Renal cell carcinoma in a transplanted kidney: a retrospective evaluation

Introduction

Kidney transplantation is the optimal treatment modality for patients with end-stage chronic kidney disease. The long-term mortality of kidney recipients is 48–82% lower than that of patients on the waiting list. However, the risk of developing malignancies in these patients is twice as high as in the healthy population. Specifically, the incidence of renal cell carcinoma (RCC) in transplant recipients is 10–30 times higher than in non-transplanted patients. The reason for the increased risk is poorly understood, but is most likely related to continuous immunosuppressive therapy. The problem of kidney graft neoplasia has not been adequately addressed in the medical literature.

Objective

To determine the incidence of renal cell carcinoma in transplanted kidneys, enhance the efficacy of its treatment, and study the etiology of RCC development.

Materials and methods

A retrospective analysis of RCC incidence in kidney grafts was conducted in 3,270 patients who underwent kidney transplantation between 2013 and 2023. We evaluated the effectiveness of surgical interventions for these complications. Patients with histologically confirmed RCC of the transplanted kidney underwent genetic study to determine the etiology of the neoplasm.

Results

The incidence of RCC in transplanted kidneys was found to be 0.95% (n = 31), 28 patients underwent laparoscopic resection of the renal transplant tumor, 2 patients were treated with radiofrequency ablation of the tumor. Transplantectomy was performed in 1 patient.

Conclusion

Laparoscopic resection is an effective and safe method for the treatment of RCC in kidney transplants. Transplanted kidney cancer originates from the donor tissue. The clear cell variant of transplanted kidney cancer is a genetically determined disease.
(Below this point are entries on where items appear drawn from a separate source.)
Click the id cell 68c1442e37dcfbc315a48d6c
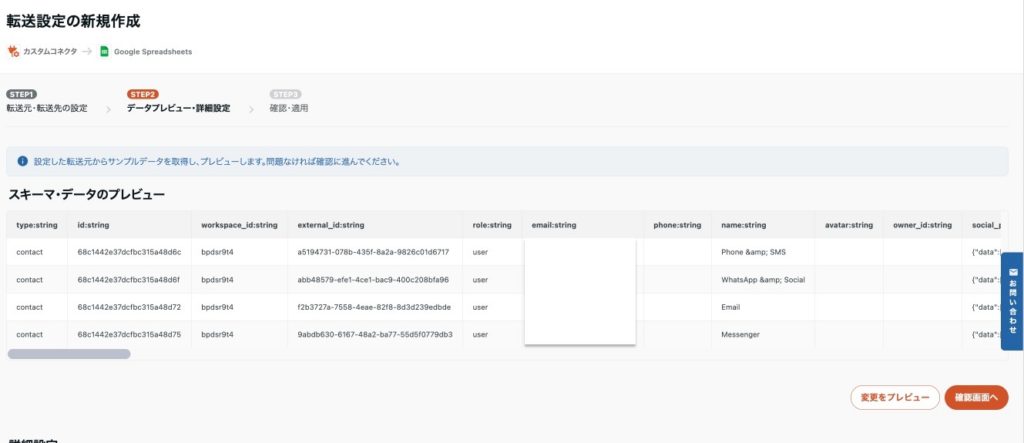Image resolution: width=1024 pixels, height=443 pixels. pos(129,252)
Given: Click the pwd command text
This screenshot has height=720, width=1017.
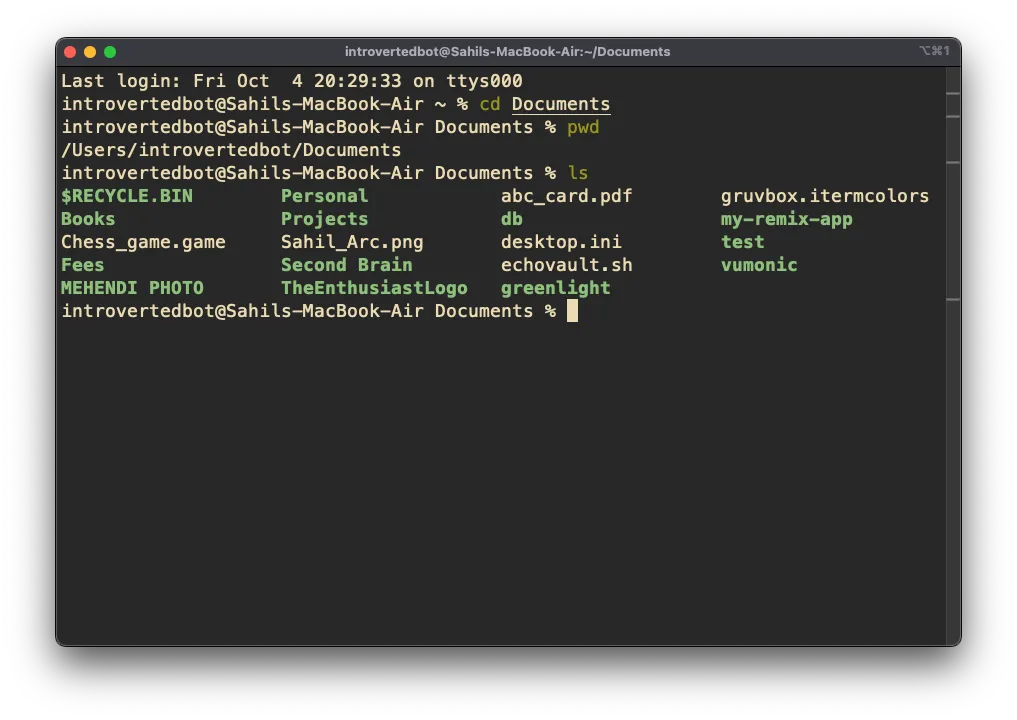Looking at the screenshot, I should tap(583, 127).
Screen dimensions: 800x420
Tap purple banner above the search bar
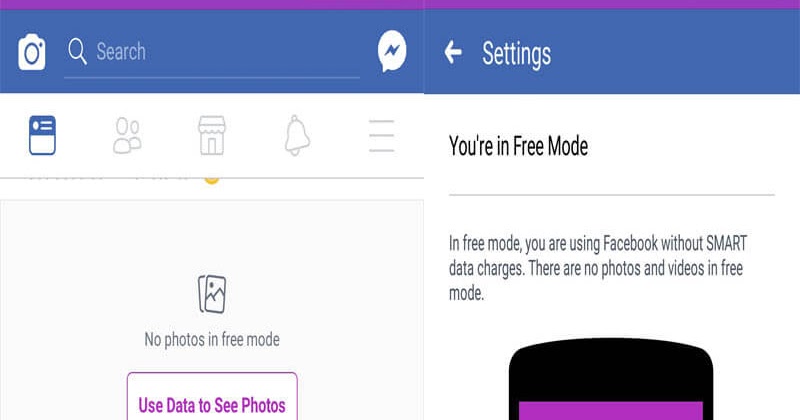212,5
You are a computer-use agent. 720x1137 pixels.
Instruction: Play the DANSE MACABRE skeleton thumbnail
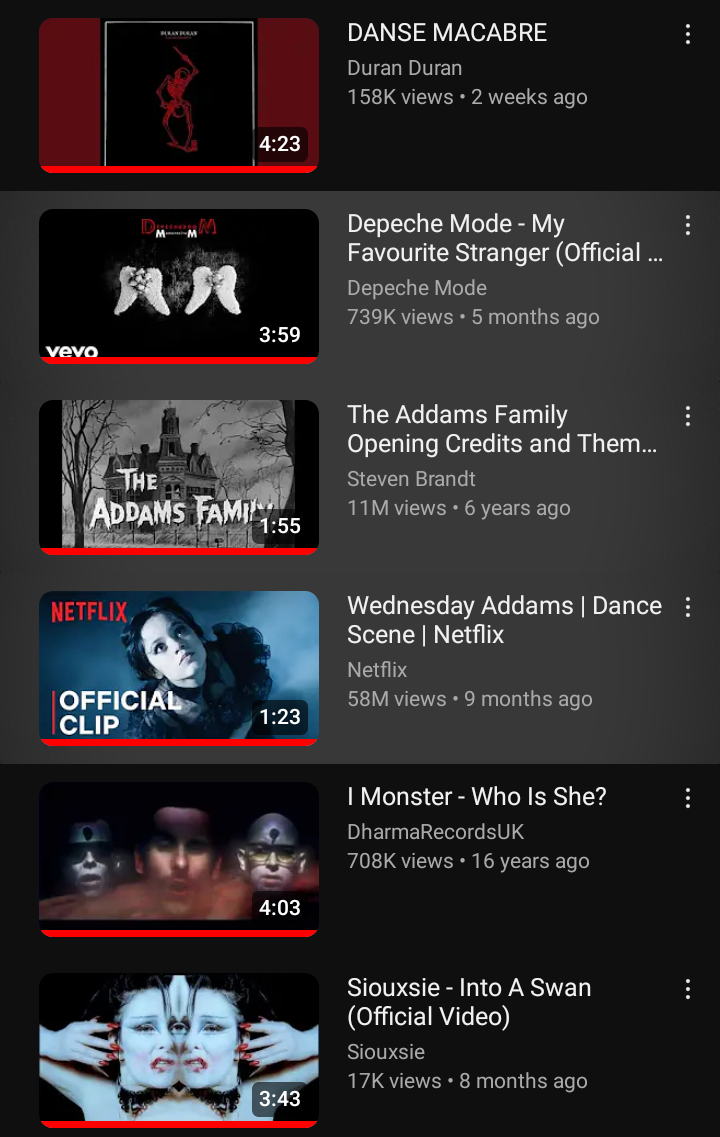(179, 96)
According to the Russian Registry of Renal Replacement Therapy (RRT) for End-Stage Chronic Kidney Disease (ESKD) of the Russian Dialysis Society, approximately 60,000 patients in Russia are currently receiving some form of RRT, 17% of whom are kidney transplant recipients. Annually, more than a thousand patients in Russia become kidney transplant recipients, and there is a clear trend toward increasing the number of kidney transplants each year [1]. Despite advances in comprehensive post-transplant care, long-term survival of kidney grafts and patients remains low in some cases. For instance, about 40–42% of transplanted kidneys fail within ten years after the transplantation [3].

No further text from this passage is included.